About this task
Lines with "Select" in the entries below: count them and reply with the number alone.

Provided material

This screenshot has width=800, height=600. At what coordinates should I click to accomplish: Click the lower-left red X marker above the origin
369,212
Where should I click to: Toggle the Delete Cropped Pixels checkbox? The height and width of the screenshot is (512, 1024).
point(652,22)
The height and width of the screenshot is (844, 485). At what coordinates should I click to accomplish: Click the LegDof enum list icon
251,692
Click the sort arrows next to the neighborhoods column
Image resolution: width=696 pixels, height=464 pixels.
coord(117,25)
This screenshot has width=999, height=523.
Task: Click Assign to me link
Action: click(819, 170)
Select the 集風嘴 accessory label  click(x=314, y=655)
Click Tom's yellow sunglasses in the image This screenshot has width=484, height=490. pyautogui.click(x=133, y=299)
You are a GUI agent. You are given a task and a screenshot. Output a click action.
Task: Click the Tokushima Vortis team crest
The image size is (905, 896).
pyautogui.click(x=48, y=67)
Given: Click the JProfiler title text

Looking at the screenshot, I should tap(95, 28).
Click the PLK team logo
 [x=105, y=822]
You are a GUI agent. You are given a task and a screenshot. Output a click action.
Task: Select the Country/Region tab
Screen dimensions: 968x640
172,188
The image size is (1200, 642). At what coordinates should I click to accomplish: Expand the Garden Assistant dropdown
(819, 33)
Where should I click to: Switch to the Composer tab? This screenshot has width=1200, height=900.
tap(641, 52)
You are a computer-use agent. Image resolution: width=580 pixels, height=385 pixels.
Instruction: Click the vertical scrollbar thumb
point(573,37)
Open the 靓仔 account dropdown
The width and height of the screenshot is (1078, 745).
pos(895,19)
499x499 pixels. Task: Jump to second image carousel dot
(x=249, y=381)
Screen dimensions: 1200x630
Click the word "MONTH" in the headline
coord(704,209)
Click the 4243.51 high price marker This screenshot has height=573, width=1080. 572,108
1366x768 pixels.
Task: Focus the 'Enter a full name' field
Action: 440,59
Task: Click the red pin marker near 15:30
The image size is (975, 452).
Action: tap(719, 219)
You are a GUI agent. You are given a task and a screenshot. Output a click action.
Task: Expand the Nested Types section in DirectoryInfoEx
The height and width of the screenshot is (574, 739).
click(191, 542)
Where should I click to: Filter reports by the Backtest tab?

Task result
2